SET PROBLEM: Identify each line of the material below that contains the word "height" and copy those lines.

Material for locating text and elements
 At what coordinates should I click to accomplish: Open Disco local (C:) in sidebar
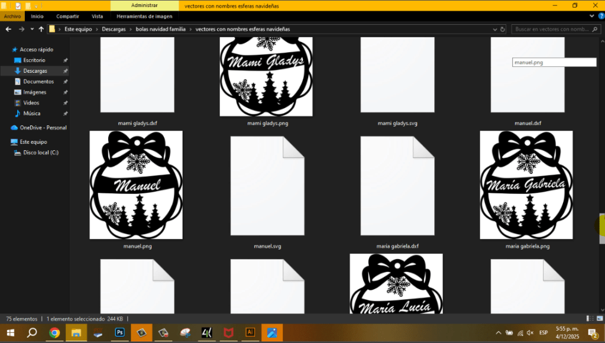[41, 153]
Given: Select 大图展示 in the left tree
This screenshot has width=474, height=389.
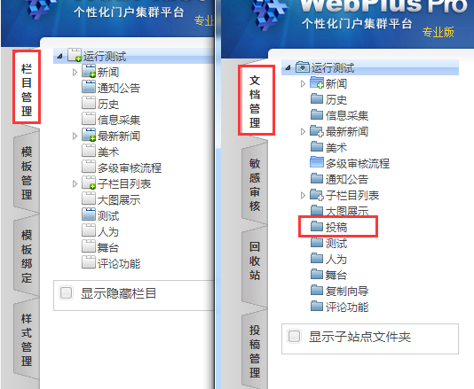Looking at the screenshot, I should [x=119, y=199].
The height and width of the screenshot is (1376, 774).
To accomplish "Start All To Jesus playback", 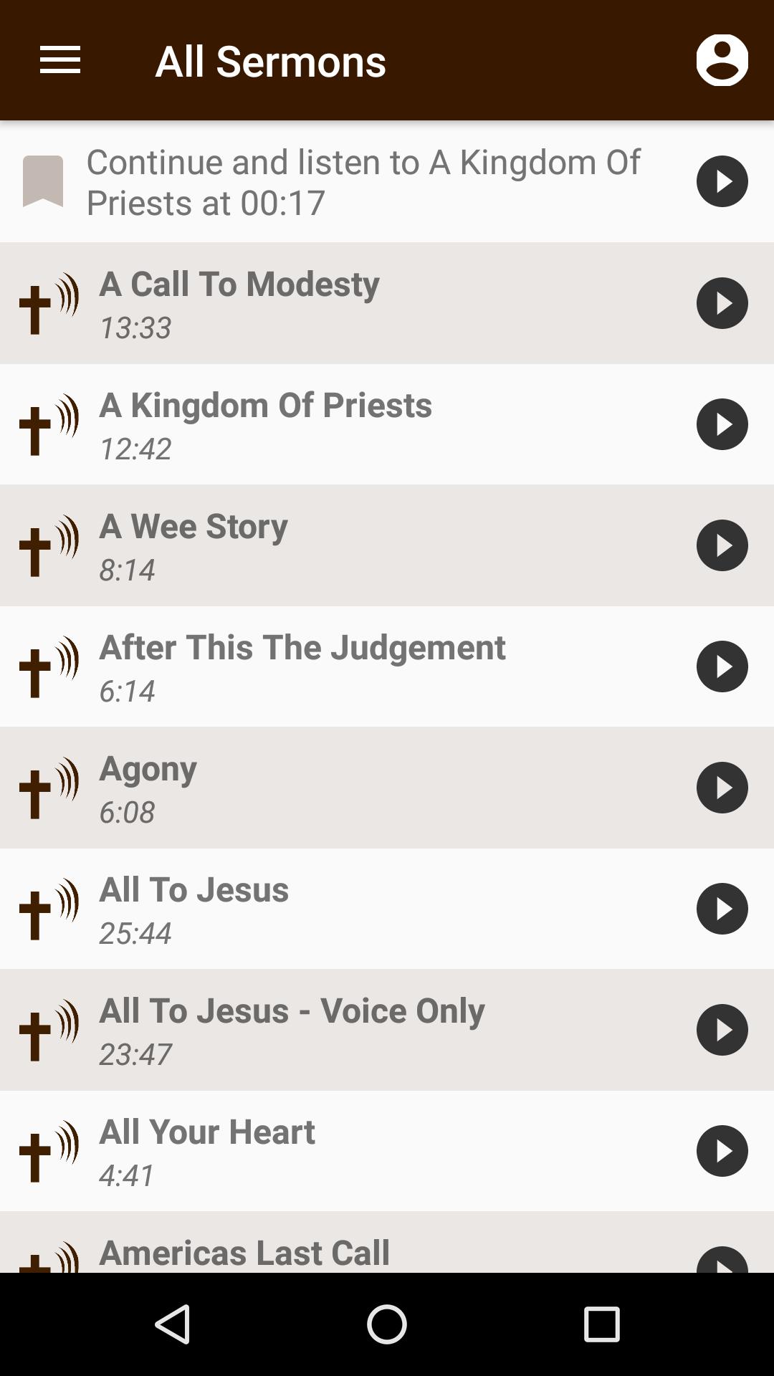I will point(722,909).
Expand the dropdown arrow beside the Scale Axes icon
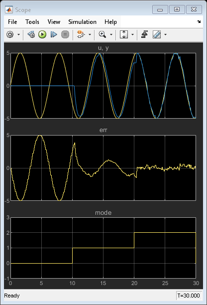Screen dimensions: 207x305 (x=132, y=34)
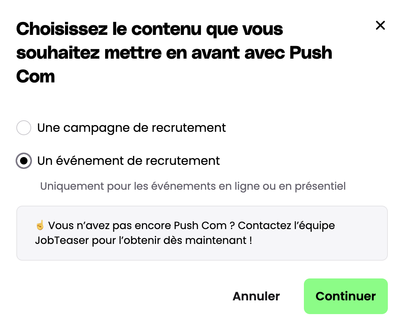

FINAL RESULT:
This screenshot has width=474, height=389.
The height and width of the screenshot is (1376, 774).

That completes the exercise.